O Ministério Público do Ceará, por meio da 2ª Promotoria de Justiça de Defesa da Educação de Fortaleza, ingressou, na última terça-feira (03/02), com Ação Civil Pública (ACP) para que um colégio particular, localizado no bairro Cidade dos Funcionários, reintegre imediatamente o aluno A.G.P. às atividades escolares regulares, sob pena de multa em caso de descumprimento. A criança, diagnosticada com síndrome de Tourette e Transtorno de Déficit de Atenção e Hiperatividade (TDAH), foi expulsa da escola em outubro de 2025, após episódios de desregulação emocional que são sintomas intrínsecos aos diagnósticos clínicos dela.

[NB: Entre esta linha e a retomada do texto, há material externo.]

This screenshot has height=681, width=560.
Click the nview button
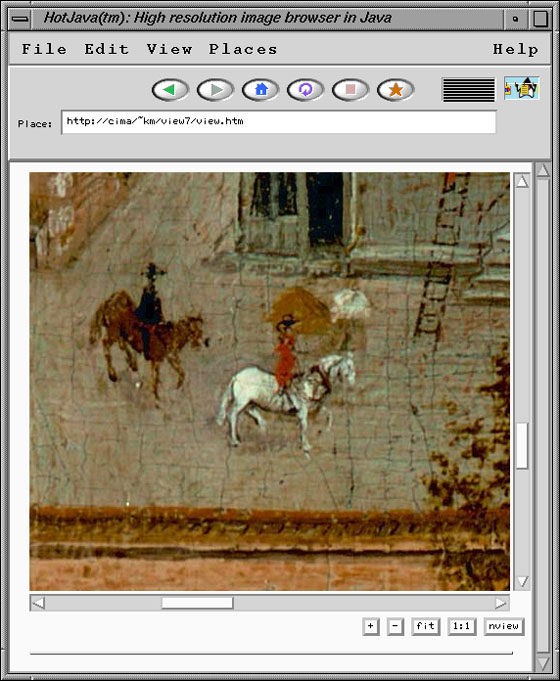point(504,626)
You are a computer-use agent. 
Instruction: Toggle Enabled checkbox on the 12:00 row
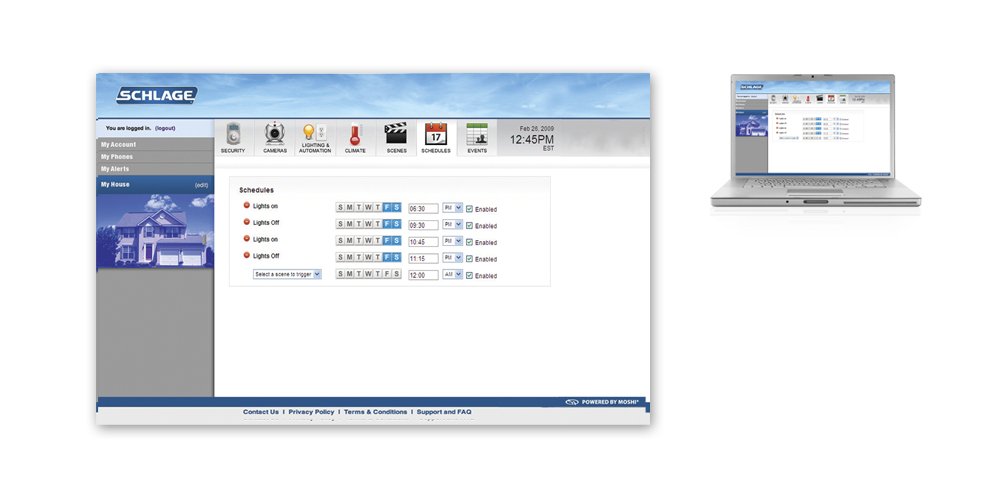[x=469, y=275]
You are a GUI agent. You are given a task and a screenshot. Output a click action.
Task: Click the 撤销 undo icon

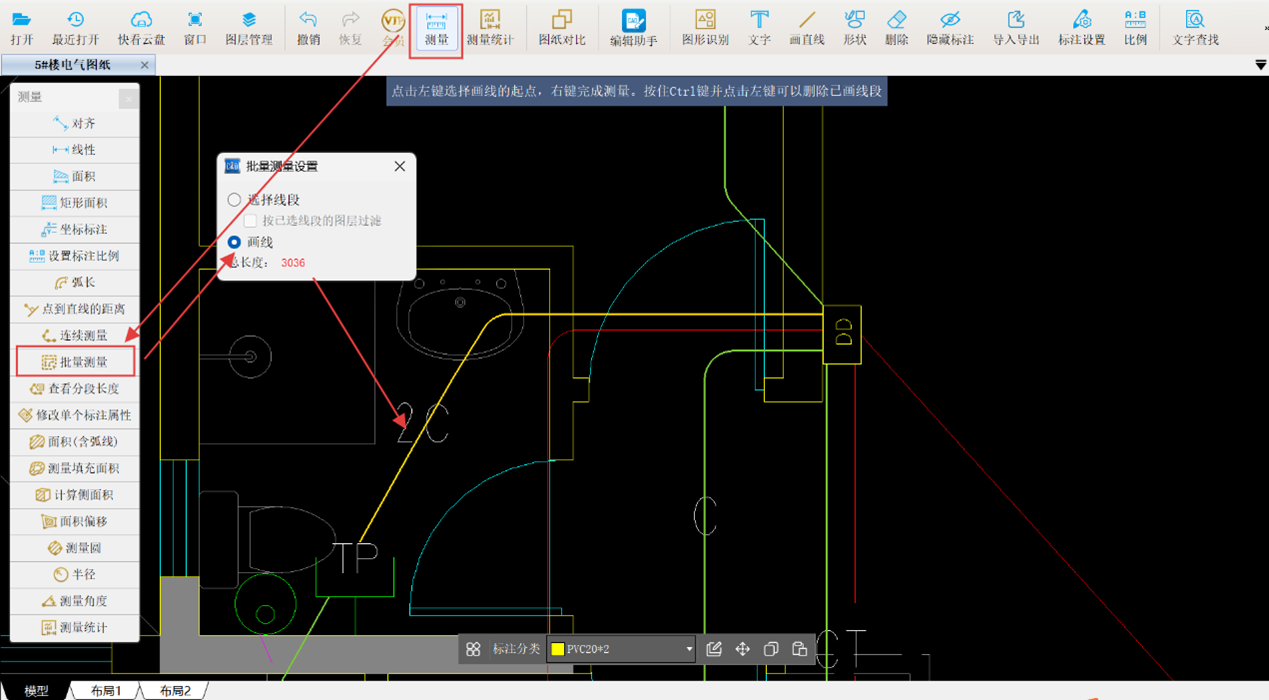(308, 27)
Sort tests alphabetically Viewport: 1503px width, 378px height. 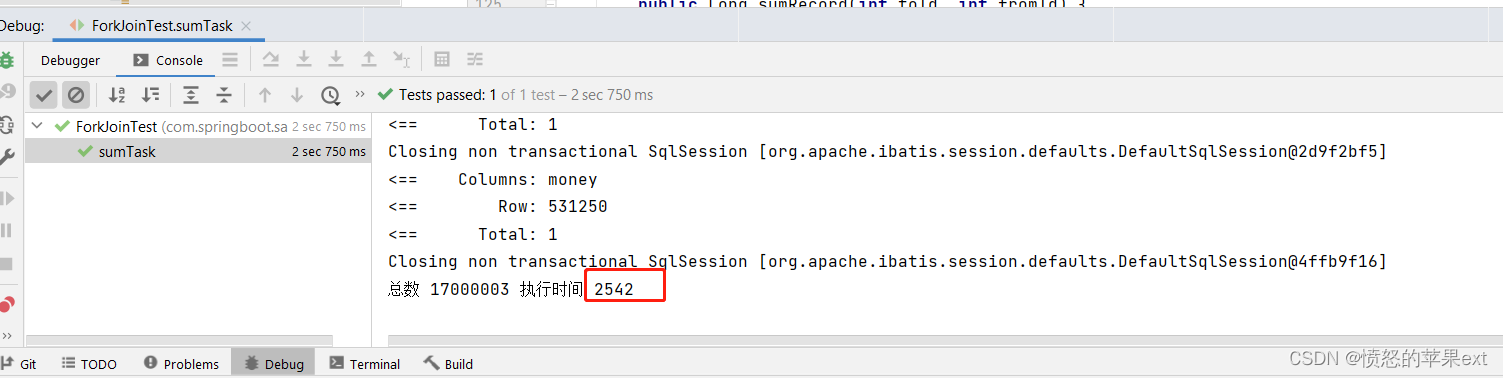tap(117, 95)
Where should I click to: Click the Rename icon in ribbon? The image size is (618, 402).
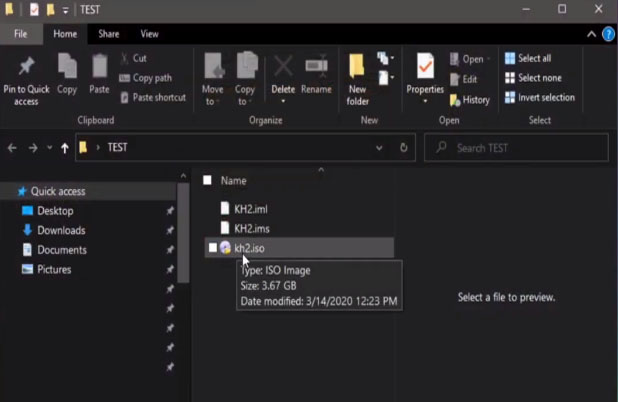(x=316, y=68)
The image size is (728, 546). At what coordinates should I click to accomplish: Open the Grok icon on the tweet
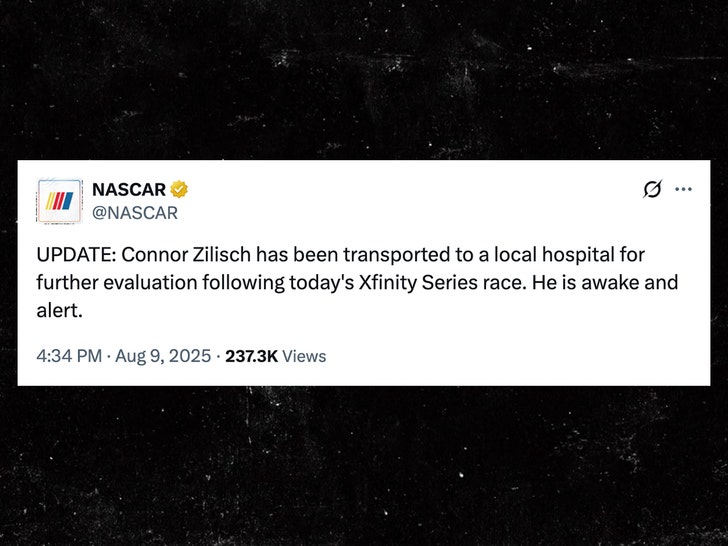point(652,189)
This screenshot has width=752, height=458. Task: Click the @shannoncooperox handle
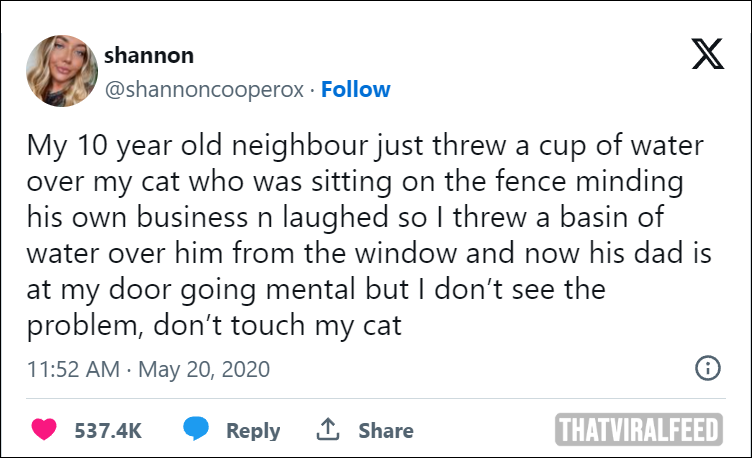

De acordo com o Procedimento Administrativo nº 09.2025.00037166-0, instaurado pela Promotoria para apurar grave violação aos direitos educacionais e à inclusão de um aluno de 11 anos, matriculado no 6º ano do centro educacional, o estudante vinha sendo submetido, desde o início do ano letivo de 2025, a um regime disciplinar punitivo que ignora por completo a condição neurodivergente dele. A escola possuía conhecimento da condição médica da criança, que exige, por imperativo legal, um olhar pedagógico diferenciado, por meio de laudo técnico fornecido ainda em dezembro de 2024. Contudo, a instituição não elaborou o Plano Educacional Individualizado (PEI) no início do período letivo de 2025 e, por conta disso, o aluno sofreu, sucessivamente, sanções disciplinares severas decorrentes da própria ausência de suporte adequado, o que culminou com a expulsão do discente. Diante dos fatos, o MP expediu Recomendação para que o colégio revisse a decisão de transferência compulsória, que não foi acatada pela instituição.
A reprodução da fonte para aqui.